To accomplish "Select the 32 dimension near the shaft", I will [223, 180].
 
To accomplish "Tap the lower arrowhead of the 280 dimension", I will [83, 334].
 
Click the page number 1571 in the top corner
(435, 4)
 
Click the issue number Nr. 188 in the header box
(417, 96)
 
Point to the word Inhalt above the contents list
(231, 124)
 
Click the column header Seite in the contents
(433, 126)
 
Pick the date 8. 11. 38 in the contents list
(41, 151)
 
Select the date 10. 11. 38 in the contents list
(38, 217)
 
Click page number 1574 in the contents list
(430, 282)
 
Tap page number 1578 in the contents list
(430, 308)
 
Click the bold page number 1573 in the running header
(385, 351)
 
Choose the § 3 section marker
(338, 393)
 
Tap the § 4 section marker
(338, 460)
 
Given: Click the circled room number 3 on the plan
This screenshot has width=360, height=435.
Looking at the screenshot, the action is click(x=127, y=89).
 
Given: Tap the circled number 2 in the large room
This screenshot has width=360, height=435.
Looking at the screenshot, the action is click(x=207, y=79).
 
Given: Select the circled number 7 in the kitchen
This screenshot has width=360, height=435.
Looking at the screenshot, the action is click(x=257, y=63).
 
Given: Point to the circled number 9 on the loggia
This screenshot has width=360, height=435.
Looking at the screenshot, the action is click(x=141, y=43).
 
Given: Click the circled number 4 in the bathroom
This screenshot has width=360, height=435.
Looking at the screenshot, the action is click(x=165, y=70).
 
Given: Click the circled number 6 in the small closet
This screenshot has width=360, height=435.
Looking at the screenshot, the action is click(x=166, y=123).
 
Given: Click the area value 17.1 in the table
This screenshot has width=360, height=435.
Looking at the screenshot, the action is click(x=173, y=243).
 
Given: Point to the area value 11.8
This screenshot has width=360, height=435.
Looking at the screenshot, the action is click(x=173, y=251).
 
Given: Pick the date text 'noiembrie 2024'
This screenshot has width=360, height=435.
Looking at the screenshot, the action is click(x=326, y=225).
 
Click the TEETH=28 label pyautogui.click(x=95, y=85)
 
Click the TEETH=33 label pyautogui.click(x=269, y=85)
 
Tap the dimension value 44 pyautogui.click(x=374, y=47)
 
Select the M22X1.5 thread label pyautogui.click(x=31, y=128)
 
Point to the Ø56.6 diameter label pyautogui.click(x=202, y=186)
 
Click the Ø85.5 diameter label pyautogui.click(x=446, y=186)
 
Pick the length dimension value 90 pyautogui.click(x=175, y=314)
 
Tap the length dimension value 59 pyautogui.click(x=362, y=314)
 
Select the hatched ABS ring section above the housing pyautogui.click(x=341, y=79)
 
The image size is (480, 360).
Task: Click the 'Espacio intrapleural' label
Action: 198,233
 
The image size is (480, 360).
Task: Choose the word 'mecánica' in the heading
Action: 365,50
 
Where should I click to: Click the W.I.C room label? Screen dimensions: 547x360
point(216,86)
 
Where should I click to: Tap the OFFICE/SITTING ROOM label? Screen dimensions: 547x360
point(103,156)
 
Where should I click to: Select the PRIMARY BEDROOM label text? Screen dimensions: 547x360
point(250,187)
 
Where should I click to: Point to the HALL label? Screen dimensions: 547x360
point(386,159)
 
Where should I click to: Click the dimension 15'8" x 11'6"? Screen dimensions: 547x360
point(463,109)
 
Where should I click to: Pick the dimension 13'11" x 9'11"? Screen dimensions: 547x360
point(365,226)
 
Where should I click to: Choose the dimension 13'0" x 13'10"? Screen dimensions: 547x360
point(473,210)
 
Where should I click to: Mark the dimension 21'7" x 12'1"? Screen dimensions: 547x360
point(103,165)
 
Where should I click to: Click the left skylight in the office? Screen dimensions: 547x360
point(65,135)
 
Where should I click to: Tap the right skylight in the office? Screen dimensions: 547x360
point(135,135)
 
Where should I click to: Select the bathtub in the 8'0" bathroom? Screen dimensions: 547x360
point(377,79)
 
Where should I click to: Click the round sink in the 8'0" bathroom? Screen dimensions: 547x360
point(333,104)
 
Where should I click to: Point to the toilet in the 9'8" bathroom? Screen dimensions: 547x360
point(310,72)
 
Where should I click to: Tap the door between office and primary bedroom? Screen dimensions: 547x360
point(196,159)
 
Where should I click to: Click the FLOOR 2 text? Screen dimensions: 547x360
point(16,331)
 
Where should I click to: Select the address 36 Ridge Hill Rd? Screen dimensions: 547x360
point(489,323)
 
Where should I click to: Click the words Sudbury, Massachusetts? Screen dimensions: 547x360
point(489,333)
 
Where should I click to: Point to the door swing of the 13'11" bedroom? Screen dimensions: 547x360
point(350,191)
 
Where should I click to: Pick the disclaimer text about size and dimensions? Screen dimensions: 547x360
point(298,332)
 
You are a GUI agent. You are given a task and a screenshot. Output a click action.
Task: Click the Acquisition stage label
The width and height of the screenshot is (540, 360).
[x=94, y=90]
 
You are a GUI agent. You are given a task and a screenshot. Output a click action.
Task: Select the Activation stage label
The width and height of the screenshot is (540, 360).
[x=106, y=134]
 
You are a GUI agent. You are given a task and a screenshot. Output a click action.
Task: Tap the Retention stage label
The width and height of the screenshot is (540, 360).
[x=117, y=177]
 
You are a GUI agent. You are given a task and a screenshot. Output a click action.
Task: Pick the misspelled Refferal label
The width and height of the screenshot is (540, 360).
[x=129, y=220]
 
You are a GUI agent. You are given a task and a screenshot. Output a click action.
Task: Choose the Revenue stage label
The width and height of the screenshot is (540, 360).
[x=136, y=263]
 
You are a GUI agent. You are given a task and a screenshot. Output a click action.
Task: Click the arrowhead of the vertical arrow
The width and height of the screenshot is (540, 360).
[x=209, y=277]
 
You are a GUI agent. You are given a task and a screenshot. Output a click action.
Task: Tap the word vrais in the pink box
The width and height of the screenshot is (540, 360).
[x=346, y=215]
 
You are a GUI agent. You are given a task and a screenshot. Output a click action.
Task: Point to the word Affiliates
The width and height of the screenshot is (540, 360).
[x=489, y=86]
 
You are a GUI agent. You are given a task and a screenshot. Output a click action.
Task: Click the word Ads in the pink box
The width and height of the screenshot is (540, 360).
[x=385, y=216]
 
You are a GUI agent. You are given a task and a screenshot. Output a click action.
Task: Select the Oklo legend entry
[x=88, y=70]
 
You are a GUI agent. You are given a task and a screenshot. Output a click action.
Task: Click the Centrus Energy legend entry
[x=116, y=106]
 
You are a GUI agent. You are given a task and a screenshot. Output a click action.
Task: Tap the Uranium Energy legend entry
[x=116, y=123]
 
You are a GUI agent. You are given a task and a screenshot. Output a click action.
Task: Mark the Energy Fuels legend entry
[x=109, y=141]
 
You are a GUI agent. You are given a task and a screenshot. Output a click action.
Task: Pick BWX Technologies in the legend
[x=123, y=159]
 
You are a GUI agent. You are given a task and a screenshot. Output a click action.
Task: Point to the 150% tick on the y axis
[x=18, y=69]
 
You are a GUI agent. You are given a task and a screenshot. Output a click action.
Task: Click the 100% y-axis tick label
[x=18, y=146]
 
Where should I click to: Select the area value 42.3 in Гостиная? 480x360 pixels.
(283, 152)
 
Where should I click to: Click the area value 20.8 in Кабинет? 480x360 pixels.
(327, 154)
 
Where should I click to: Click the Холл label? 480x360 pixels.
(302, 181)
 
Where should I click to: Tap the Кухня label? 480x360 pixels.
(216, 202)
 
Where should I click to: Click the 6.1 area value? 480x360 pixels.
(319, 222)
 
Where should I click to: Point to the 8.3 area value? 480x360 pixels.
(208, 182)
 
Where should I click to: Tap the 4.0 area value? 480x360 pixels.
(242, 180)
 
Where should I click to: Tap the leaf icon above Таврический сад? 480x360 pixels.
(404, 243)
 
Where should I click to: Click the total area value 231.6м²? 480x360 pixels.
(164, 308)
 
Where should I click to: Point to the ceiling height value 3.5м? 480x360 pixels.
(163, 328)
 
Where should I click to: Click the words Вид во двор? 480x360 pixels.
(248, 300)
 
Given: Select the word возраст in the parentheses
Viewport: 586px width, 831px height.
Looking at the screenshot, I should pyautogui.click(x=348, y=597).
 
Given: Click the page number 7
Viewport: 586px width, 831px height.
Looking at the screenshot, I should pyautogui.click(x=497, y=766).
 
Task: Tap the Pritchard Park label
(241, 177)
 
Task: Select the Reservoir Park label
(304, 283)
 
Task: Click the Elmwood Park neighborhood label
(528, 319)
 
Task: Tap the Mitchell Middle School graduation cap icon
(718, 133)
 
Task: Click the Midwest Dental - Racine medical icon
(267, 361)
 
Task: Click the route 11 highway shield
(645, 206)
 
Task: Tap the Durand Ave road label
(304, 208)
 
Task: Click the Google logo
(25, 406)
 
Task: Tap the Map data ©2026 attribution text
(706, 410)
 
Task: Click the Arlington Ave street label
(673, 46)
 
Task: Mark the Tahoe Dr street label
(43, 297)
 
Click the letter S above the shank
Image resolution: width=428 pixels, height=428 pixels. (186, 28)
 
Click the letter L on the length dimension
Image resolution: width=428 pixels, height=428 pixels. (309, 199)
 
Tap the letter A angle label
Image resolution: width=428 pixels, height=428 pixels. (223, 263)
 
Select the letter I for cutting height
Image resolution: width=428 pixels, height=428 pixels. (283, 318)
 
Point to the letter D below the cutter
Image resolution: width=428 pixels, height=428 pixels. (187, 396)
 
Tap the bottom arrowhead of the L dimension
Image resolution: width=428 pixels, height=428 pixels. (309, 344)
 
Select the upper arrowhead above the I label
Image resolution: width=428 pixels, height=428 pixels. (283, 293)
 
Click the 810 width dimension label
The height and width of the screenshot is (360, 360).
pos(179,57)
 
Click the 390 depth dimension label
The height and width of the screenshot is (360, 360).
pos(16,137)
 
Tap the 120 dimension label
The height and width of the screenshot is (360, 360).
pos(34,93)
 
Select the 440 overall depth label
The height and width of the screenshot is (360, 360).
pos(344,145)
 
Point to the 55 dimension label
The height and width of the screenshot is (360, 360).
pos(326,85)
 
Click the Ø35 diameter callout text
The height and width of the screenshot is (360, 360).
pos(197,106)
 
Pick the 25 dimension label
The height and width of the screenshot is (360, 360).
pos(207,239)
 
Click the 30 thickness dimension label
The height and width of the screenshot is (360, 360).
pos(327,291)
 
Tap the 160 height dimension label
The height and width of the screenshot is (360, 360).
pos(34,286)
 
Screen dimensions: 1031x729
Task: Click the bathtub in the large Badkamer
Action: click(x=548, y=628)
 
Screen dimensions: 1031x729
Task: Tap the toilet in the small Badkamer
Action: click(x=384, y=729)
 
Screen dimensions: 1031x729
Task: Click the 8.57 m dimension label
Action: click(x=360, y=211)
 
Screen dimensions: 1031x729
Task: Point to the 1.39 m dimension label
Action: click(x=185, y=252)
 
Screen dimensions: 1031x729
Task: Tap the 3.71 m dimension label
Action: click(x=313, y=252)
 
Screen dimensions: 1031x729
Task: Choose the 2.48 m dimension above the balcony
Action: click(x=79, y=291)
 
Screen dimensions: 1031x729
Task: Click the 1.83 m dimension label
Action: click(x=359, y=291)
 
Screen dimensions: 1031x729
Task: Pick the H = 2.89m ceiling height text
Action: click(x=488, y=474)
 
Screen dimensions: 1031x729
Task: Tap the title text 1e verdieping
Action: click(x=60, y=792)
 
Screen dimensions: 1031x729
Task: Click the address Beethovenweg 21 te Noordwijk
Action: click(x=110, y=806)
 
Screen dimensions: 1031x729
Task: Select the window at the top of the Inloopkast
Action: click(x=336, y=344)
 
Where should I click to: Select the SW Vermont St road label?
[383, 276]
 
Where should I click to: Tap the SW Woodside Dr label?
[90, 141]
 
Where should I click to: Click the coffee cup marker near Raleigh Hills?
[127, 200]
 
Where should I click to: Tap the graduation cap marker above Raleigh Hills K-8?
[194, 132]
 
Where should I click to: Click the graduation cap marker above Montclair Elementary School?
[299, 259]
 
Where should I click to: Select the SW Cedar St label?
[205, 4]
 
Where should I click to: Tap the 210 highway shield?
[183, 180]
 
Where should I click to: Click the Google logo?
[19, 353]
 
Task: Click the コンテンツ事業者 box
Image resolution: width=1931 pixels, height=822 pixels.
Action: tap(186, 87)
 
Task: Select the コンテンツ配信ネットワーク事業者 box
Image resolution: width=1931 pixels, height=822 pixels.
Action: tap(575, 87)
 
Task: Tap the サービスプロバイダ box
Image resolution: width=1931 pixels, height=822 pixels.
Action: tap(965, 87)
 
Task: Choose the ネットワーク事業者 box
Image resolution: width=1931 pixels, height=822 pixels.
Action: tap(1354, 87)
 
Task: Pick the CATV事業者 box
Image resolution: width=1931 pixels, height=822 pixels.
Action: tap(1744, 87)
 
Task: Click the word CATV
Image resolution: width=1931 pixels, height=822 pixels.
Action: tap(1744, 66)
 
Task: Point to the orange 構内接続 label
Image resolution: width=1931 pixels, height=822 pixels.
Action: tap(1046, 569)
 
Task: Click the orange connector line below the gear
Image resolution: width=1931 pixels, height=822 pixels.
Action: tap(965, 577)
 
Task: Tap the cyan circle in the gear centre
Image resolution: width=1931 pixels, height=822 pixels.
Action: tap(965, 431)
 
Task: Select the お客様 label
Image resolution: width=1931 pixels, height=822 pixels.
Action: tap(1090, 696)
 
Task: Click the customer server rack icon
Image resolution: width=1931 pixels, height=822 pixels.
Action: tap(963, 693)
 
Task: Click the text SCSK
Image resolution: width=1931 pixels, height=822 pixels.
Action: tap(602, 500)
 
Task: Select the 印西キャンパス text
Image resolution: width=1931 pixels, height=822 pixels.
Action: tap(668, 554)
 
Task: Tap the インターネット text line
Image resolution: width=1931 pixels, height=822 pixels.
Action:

● AIM
Please copy everything above, from the line containing "Task: Mark the Tahoe Dr street label" down to the line containing "pixels. (187, 396)", both lines included and without changes.

● OUTPUT BELOW
Task: Mark the Tahoe Dr street label
(43, 297)
 
Click the letter S above the shank
Image resolution: width=428 pixels, height=428 pixels. (186, 28)
 
Click the letter L on the length dimension
Image resolution: width=428 pixels, height=428 pixels. (309, 199)
 
Tap the letter A angle label
Image resolution: width=428 pixels, height=428 pixels. (223, 263)
 
Select the letter I for cutting height
Image resolution: width=428 pixels, height=428 pixels. (283, 318)
 
Point to the letter D below the cutter
Image resolution: width=428 pixels, height=428 pixels. (187, 396)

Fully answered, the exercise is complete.